De afdeling gaat in haar advies in op het samenspel tussen wetgever, rechter en uitvoering. ‘Zij moeten in onderlinge wisselwerking telkens een goede balans vinden. Zij hebben alle hun rol vervuld, maar er lijkt een patstelling te zijn ontstaan.’ De afdeling constateert dat een integrale visie op het belasten van vermogen ontbreekt. Deze is volgens de adviseurs nodig om een afgewogen keuze te kunnen maken voor een nieuw box 3-stelsel. Daarbij zou aandacht moeten zijn voor de bijdrage die de opbrengst van box 3 moet leveren aan de belastingmix. De afdeling gaat verder in op het ontbreken van samenhang tussen de boxen in de wijze waarop vermogensbestanddelen in de heffing worden betrokken.

De regering hanteert bij het voorstel het uitgangspunt van budgettaire neutraliteit. Dat wil zeggen dat het nieuwe box 3-stelsel binnen de periode 2027-2032 tot eenzelfde opbrengst moet leiden als het huidige stelsel zonder dat daarbij nog rekening is gehouden met de kosten van het rechtsherstel. Het strikt vasthouden aan dit uitgangspunt belemmert volgens de afdeling het maken van een zorgvuldige en integrale afweging tussen de verschillende belangen die aan de orde zijn bij de vormgeving van een nieuw box 3-stelsel.  Rechtmatigheid zou daarbij voorop moeten staan. Daarnaast spelen de uitvoerbaarheid, het doenvermogen van belastingplichtigen, de eenvoud van het nieuwe stelsel en het behalen van een budgettaire opbrengst een belangrijke rol.

Alternatieve denkrichtingen

De afdeling wijst in het advies op enkele mogelijke alternatieve denkrichtingen voor de vormgeving. Zij gaat in op de overgebleven ruimte voor een forfaitair box 3-stelsel en de mogelijkheid van een vermogenswinstbelasting. Ook worden er mogelijke denkrichtingen voor het behalen van extra budgettaire opbrengst geschetst. Het advies aan de regering is om ‘deze denkrichtingen bij een nieuwe vormgeving van het box 3-stelsel te betrekken en de voor- en nadelen van de verschillende varianten tegen elkaar af te wegen’.

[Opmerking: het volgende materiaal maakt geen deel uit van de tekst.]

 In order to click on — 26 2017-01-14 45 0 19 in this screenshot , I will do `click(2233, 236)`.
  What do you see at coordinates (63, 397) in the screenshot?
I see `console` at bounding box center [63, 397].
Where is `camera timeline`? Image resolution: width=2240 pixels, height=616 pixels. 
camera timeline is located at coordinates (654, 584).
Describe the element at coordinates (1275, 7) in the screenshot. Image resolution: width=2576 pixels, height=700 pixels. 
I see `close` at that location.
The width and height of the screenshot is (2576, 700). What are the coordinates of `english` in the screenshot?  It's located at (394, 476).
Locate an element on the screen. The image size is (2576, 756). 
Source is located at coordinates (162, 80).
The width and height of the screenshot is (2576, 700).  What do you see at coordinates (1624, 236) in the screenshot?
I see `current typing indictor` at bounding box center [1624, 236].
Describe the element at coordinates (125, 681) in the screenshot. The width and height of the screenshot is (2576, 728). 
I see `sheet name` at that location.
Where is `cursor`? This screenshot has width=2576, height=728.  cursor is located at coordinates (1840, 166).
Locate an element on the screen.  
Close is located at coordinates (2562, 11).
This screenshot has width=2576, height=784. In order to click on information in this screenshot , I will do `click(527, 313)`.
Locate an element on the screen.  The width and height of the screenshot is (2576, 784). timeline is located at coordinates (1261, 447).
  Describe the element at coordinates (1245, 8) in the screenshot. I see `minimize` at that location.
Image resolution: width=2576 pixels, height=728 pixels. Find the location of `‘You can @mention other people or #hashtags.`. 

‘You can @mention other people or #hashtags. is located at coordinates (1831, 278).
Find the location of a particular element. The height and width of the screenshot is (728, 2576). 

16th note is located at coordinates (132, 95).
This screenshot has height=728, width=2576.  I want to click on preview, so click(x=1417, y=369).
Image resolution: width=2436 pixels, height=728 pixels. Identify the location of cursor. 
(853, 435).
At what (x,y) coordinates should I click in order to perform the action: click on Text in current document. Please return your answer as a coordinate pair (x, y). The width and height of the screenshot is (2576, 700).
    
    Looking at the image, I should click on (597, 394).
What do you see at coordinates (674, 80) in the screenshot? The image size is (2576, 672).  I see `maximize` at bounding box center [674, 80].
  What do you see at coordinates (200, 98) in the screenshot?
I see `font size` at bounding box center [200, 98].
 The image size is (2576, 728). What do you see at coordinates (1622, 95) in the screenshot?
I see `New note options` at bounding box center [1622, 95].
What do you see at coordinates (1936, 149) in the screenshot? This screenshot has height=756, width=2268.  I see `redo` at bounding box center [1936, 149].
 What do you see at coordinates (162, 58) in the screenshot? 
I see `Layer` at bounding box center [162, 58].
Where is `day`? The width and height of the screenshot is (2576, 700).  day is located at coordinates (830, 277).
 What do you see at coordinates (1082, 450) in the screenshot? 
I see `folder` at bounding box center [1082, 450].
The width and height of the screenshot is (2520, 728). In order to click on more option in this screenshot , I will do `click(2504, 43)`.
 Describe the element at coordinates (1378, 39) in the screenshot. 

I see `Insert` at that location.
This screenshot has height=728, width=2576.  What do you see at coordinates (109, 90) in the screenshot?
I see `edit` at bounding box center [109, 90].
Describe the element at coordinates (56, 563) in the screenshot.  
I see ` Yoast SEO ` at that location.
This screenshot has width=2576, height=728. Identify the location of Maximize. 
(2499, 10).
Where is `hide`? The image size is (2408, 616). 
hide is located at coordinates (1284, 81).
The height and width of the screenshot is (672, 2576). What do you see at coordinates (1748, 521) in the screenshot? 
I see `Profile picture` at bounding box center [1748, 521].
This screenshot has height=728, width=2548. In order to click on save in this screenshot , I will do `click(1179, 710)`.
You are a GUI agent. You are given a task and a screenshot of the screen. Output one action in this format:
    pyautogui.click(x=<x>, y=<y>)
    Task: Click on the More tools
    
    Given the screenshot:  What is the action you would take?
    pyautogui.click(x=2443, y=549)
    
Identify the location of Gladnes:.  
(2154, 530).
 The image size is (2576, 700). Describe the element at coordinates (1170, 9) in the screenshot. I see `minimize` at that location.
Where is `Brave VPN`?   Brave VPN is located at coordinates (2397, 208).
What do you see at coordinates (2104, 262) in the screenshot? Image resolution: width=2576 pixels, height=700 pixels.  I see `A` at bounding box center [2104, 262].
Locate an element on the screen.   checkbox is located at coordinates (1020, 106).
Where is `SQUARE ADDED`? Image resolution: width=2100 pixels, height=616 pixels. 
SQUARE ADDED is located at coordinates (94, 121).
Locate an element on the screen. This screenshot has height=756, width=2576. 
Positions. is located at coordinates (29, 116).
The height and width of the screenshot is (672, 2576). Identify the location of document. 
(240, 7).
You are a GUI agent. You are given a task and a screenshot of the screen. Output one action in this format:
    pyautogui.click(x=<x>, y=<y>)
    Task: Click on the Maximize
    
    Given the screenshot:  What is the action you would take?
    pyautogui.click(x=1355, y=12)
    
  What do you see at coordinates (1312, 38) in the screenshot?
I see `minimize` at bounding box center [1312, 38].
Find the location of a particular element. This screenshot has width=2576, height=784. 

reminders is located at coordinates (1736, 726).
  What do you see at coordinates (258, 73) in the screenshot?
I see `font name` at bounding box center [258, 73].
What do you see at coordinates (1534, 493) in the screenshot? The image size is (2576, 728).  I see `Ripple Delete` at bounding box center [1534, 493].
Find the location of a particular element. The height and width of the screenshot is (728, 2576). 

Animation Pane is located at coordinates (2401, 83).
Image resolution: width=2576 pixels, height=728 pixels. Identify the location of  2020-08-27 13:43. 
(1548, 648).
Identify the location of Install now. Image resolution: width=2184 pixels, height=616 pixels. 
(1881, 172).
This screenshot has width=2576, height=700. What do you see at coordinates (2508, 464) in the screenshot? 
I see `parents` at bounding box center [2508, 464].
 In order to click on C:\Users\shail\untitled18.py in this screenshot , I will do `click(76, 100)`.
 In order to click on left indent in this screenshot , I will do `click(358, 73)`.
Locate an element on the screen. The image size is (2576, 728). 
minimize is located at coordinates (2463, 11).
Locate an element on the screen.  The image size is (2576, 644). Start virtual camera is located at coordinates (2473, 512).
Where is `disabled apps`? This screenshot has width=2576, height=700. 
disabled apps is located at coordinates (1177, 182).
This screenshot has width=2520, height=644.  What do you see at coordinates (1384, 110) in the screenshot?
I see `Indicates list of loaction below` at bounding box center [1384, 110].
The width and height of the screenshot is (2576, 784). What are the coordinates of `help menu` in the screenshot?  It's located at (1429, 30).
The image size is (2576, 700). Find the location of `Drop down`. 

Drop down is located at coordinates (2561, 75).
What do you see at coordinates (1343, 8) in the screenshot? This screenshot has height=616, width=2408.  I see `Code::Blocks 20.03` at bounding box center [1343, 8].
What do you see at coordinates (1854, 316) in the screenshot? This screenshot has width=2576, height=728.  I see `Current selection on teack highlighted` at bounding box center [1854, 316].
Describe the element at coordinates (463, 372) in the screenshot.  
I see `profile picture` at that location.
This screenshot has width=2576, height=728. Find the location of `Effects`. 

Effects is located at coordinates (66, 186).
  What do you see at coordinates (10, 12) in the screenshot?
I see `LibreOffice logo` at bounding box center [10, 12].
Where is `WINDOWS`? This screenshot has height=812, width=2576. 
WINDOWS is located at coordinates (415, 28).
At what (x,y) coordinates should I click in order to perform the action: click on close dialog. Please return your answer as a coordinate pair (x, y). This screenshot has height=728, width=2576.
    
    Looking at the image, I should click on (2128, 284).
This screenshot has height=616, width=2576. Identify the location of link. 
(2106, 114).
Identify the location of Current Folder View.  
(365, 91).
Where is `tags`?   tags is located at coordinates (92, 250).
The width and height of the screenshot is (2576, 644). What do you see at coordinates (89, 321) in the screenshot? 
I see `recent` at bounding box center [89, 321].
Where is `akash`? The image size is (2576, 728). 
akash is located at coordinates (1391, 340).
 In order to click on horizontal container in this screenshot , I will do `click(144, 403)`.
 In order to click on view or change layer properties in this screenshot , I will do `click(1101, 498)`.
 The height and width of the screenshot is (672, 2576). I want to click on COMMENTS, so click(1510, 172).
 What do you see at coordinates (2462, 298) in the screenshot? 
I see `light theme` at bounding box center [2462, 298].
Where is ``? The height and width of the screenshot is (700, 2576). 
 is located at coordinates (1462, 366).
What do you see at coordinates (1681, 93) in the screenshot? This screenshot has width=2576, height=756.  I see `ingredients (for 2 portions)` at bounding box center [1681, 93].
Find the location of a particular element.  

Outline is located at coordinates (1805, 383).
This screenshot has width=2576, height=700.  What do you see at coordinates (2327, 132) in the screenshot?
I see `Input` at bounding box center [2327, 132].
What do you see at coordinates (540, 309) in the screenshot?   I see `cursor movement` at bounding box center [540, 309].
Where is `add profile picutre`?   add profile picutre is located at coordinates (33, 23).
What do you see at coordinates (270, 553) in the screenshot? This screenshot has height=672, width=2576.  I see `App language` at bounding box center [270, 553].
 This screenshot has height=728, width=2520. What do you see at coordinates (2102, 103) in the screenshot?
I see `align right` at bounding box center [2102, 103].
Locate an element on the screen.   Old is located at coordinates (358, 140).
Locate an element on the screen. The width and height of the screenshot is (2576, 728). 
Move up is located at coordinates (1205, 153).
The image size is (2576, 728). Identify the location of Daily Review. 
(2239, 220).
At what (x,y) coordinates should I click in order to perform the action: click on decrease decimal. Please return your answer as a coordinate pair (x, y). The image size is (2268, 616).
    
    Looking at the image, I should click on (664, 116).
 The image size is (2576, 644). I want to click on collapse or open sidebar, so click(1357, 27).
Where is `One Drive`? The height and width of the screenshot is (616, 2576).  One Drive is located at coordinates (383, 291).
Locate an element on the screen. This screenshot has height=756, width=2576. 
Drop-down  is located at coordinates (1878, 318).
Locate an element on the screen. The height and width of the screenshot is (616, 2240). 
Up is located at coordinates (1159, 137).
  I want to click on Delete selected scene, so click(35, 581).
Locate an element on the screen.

Het ministerie van Financiën zegt in een reactie tegen de NOS dat ‘het ideale stelsel niet bestaat’. ‘Tegen het huidige stelsel zijn grote bezwaren, die weggenomen moeten worden. Een stelsel op basis van werkelijk rendement is rechtvaardiger, maar vraagt ook meer van belastingplichtigen. Het kabinet gaat het advies goed bestuderen en gaat later uitgebreid in op het advies.’